According to Matt Rubashkin, the student team leader, "Using sutures that carry (autologous adult) stem cells to the injury site would not change the way surgeons repair injury, but we believe the stem cells will significantly speed up and improve the healing process. And because the stem cells will come from the patient, there should be no rejection problems."

The students’ corporate sponsor, Bioactive Surgical, developed the concept and then enlisted the student team to assemble and test the prototype during the year-long Design Team course, which is a requisite course in the Department of Biomedical Engineering. Bioactive Surgical will own the rights to the patent, which are currently pending, and a provisional patent application has also been filed which includes the improvements to the design that were made by the ten members of the Johns Hopkins undergraduate team.

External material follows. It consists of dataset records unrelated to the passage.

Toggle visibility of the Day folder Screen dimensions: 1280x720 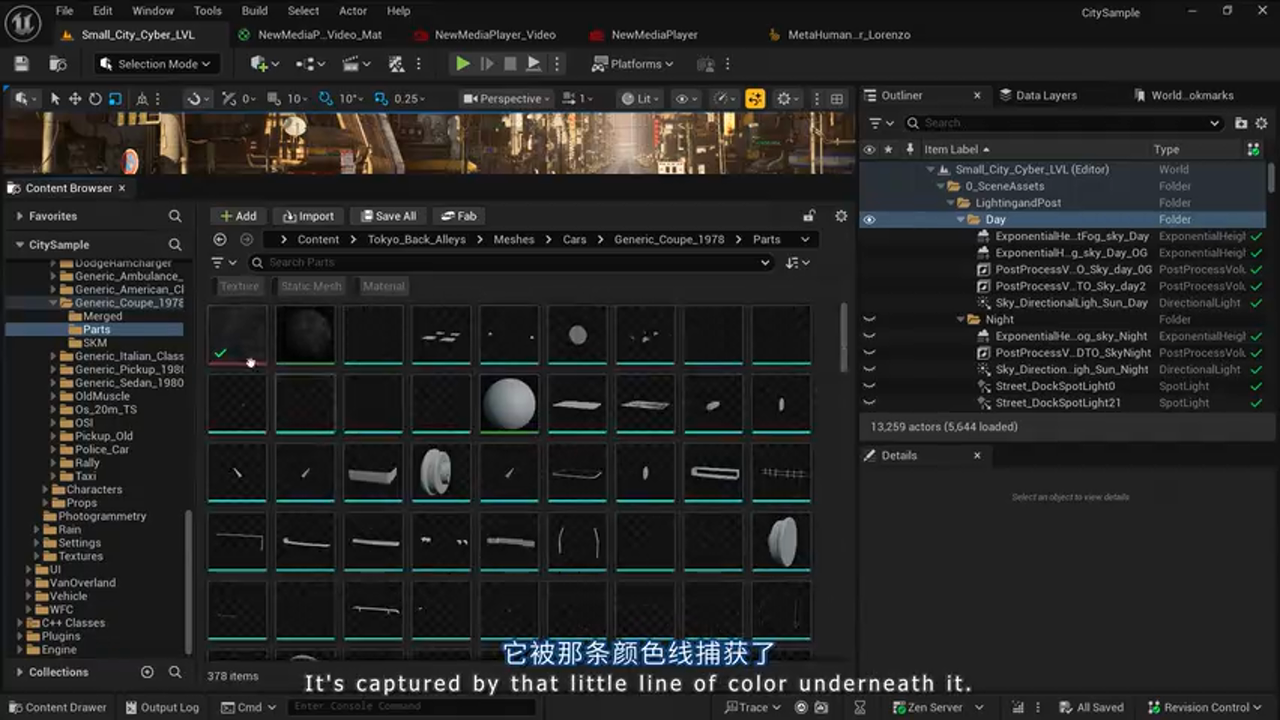coord(869,219)
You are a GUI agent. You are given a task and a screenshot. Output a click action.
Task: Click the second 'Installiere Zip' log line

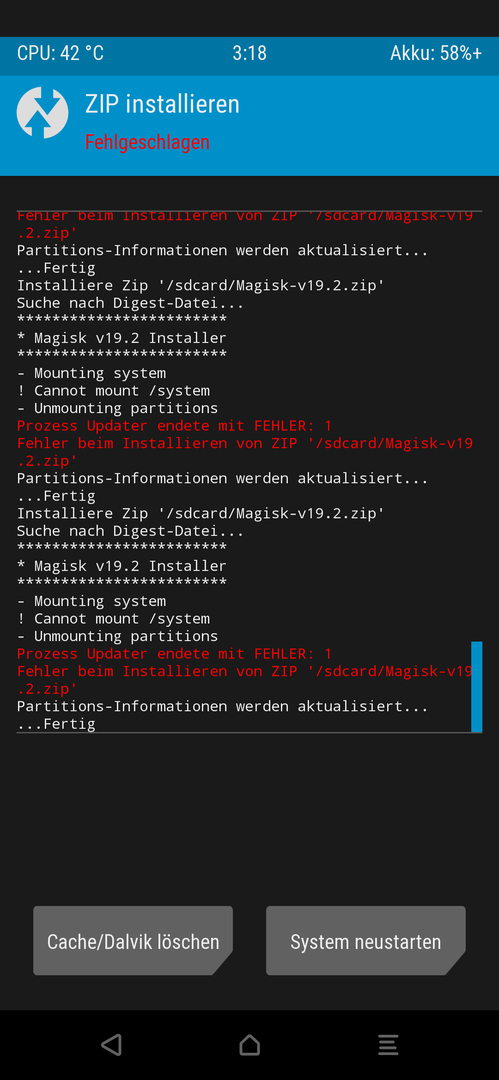[x=201, y=513]
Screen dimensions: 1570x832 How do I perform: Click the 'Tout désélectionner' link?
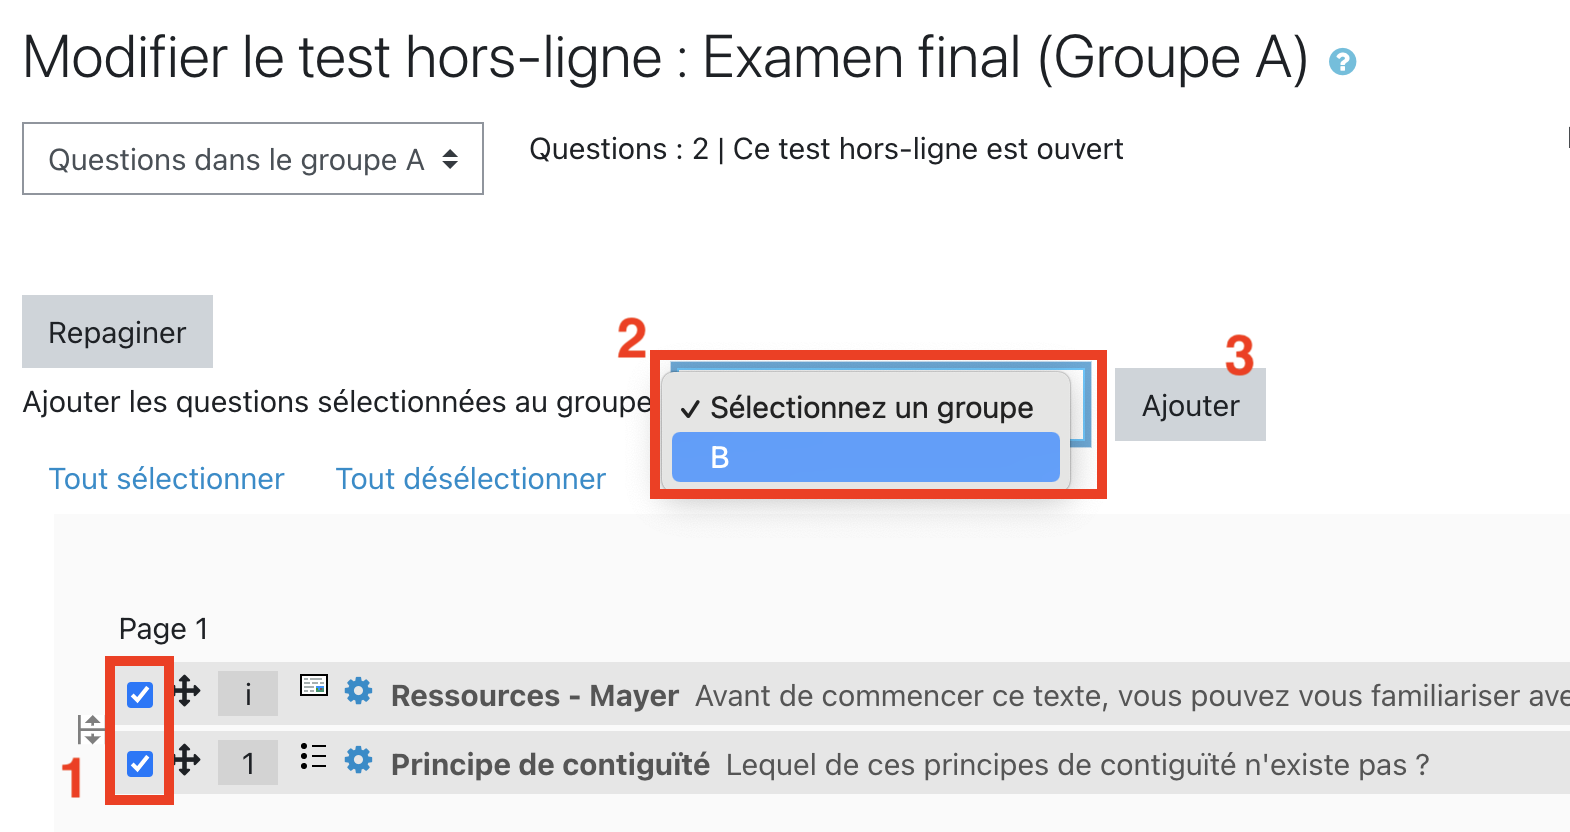click(x=470, y=479)
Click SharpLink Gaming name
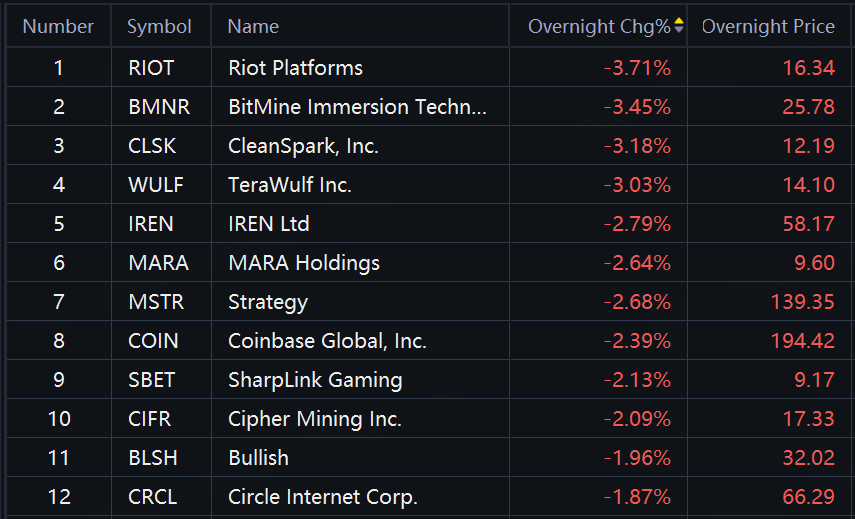Screen dimensions: 855x519 pos(315,380)
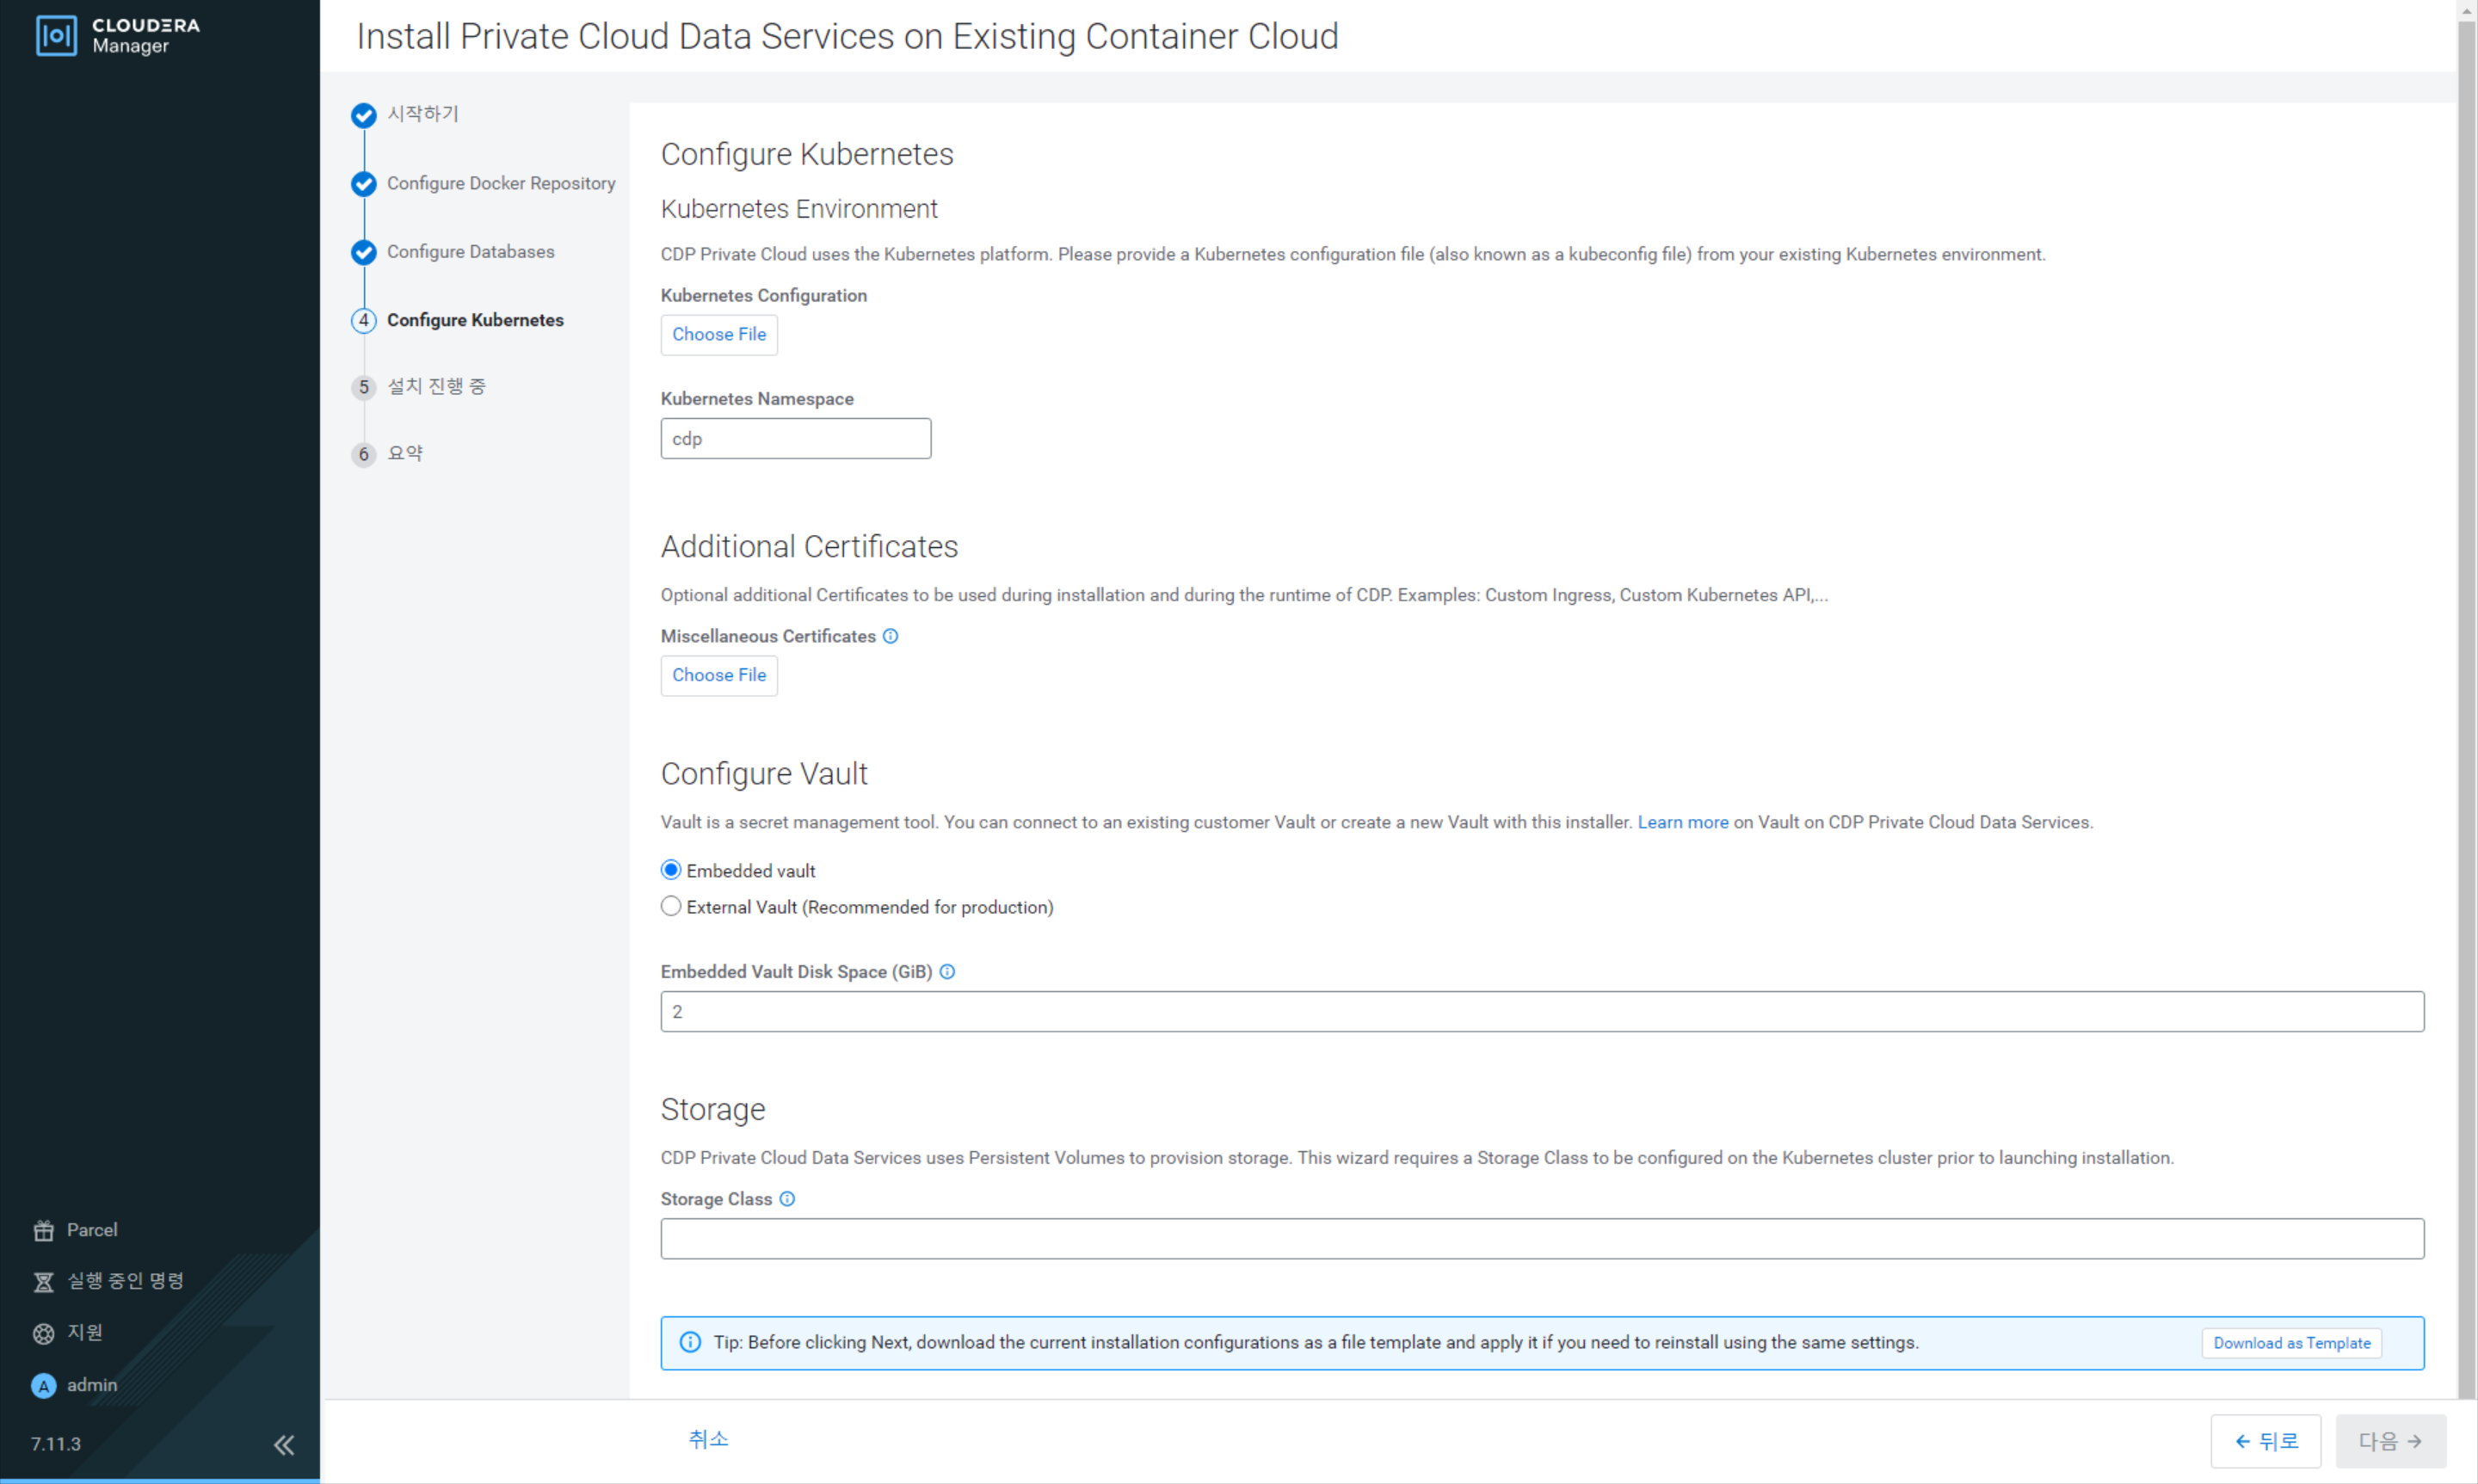Select External Vault radio option

pyautogui.click(x=671, y=906)
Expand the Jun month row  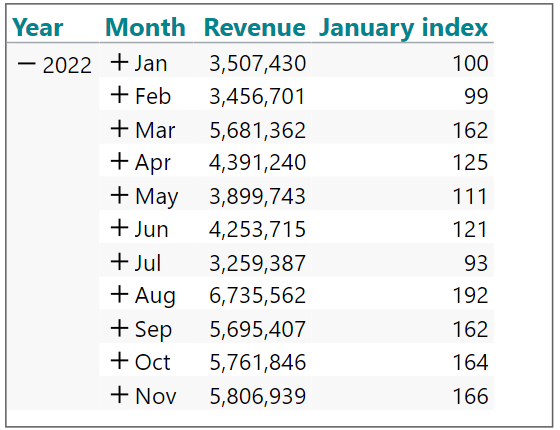[x=119, y=228]
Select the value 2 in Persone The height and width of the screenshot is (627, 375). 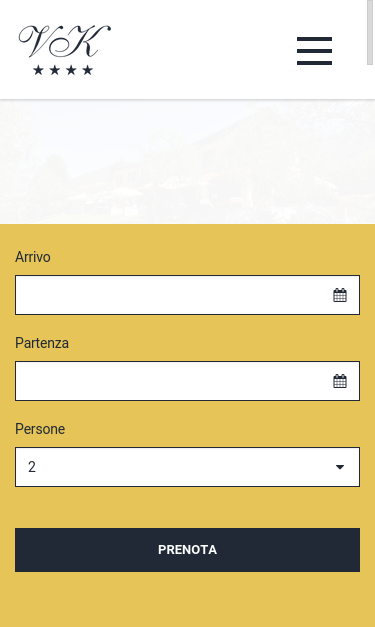tap(32, 467)
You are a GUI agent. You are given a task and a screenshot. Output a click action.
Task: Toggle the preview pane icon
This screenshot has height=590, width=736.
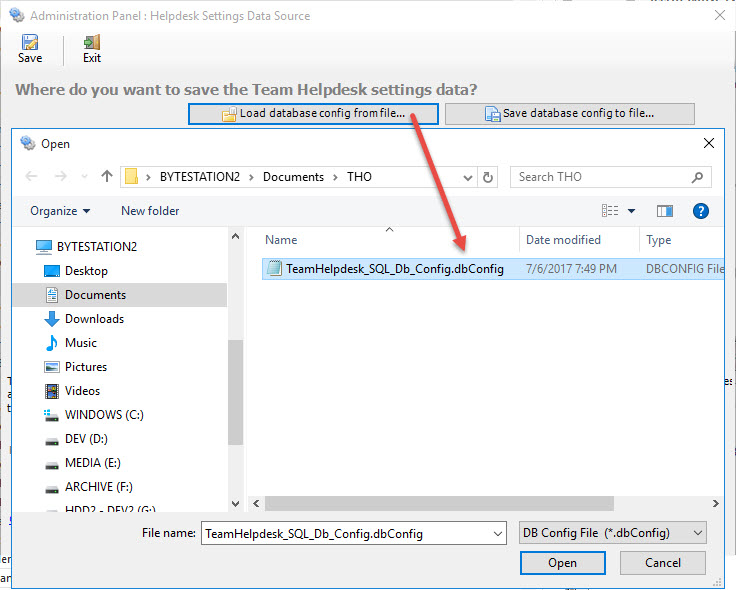coord(665,211)
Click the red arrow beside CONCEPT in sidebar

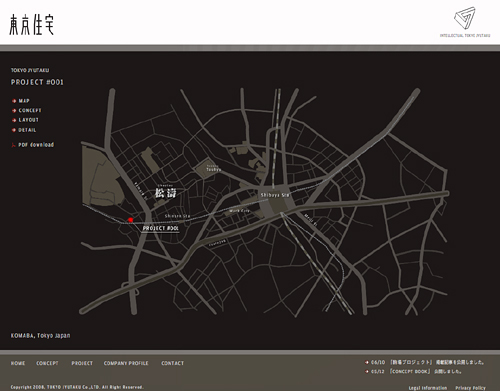pyautogui.click(x=14, y=110)
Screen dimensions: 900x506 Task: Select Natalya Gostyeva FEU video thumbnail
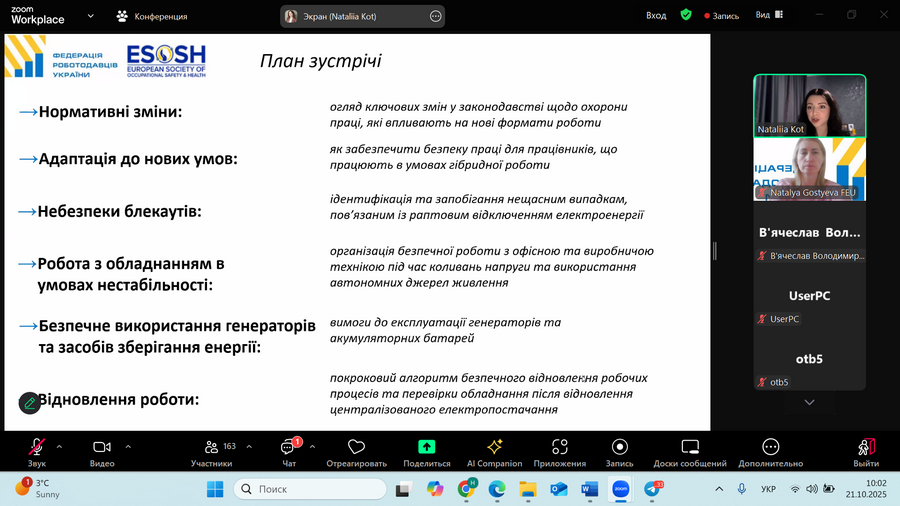(809, 169)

In addition to demonstrating the conceptual validity of the prototype in preclinical animal testing with the assistance of orthopedic veterinarians who conducted the surgical procedures, the undergraduate team also performed a number of other related tasks which included preparing grant applications for additional funding of the technology.

Accordeing to Richard Spedden, CEO of Bioactive Surgical, "The students did a phenomenal job." Representatives of Bioactive Surgical envision a medical procedure for humans in which bone marrow would be withdrawn from the hip of a human patient under general anesthesia, from which mesenchymal stem cells would then be isolated and embedded into the novel suture through the patent-pending proprietary process, which would then be used to stitch together the ruptured tendon or other injured tissue.

In conducting their research, the students found that approximately 46,000 people every year in the U.S. alone undergo surgical repair of an Achilles tendon, which costs approximately $40,000 per surgery and can require a year or more of convalescence. As Matt Rubashkin explains, "After surgery, the recovery process can take up to a year. In about 20% of the cases, the surgery fails and another operation is needed. Anything we can do to speed up the healing and lower the failure rate and the additional medical costs could make a big difference."

According to Dr. Lew Schon, a leading foot and ankle surgeon in the greater Baltimore metroplex, one of the inventors of the technology, and an assistant professor of orthopedic surgery at the Johns Hopkins School of Medicine, "These students have demonstrated an amazing amount of initiative and leadership in all aspects of this project, including actually producing the suture and designing the ensuing mechanical, cell-based and animal trials." Additionally, he adds, "The students exceeded all expectations. They have probably cut at least a year off of the development time of this technology, and they are definitely advancing the science in this emerging area."

Grant proposals which the students prepared include further applications of the novel suture technology to other joint injuries such as rotator cuffs, and to non-orthopedic applications such as in cardiology and obstetrics.

In addition to Matt Rubashkin, the other undergraduate members of the team were David Attarzadeh, Raghav Badrinath, Kristie Charoen, Stephanie D’Souza, Hayley Osen, Frank Qin, Avik Som, Steven Su and Lawrence Wei.